- **DIRECTIONS FOR THIS TASK**
In the text about the word paraklētos in John's Gospel, how does The Voice translate paraklētos in 1 John 2:1?

- **TEXT SECTION**

Helper (paraklētos) in John’s Gospel
The word boēthos occurs only once in the New Testament, in Hebrews 13:6. John uses a different word for the Holy Spirit in his Gospel; four times in his Farewell Discourse he uses the word paraklētos (John 14:16, 26; 15:26; 16:7). Paraklētos has a range of meanings and nuances, but it doesn’t typically have the same senses that ezer and boēthos do.
Paraklētos can refer to an advocate, and the word was sometimes used in legal contexts. Max Turner writes that it means “‘one called alongside,’ especially to offer counsel, support or assistance in a court, or in some other potentially adversarial setting.” And he adds that paraklētoi can act as “intercessors, mediators, or supporting witnesses.”
It is used with this sense when speaking about Jesus in First John.
My little children, I am writing you these things so that you may not sin. But if anyone does sin, we have an advocate with the Father—Jesus Christ the righteous one. 1 John 2:1 CSB
Almost all English translations have the word “advocate” in 1 John 2:1. The Voice translates paraklētos here as “a high-powered defense lawyer”! Only a few translations, however, have “advocate” in John’s Gospel (NET, NIV, NLT, etc). This is because paraklētos can have other meanings.

- **COLLECTED DATA**

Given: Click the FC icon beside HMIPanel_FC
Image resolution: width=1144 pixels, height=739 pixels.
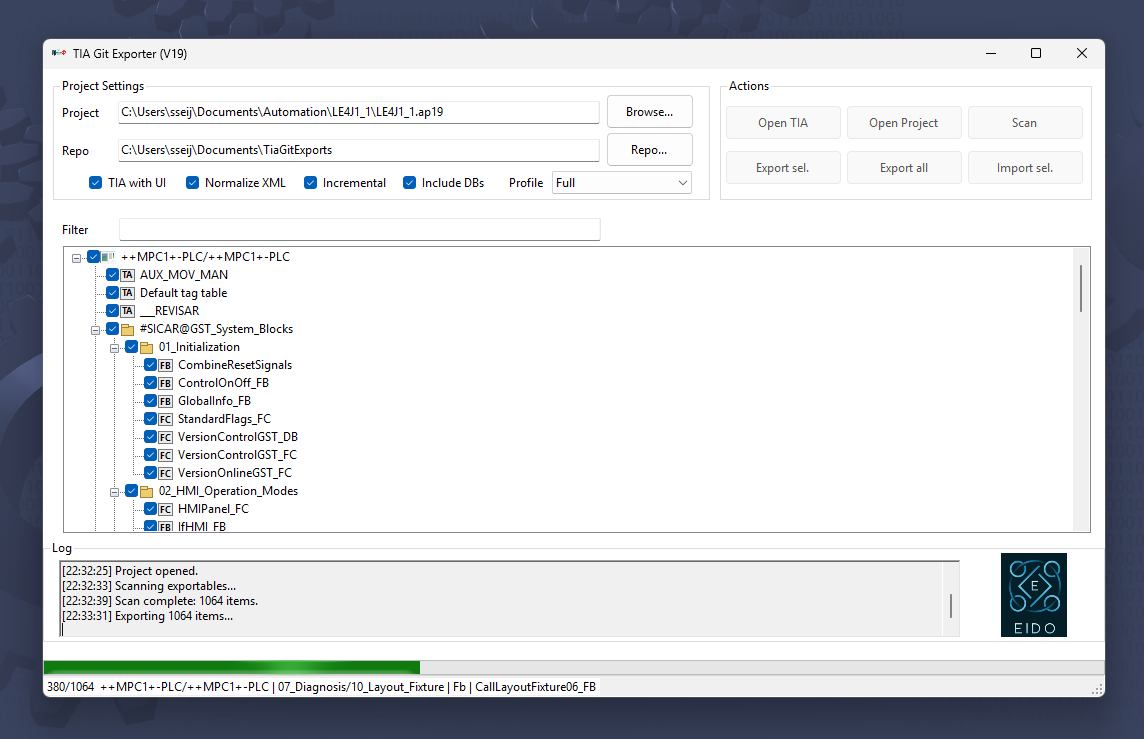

- **TASK RESPONSE**
The Voice translates it as "a high-powered defense lawyer."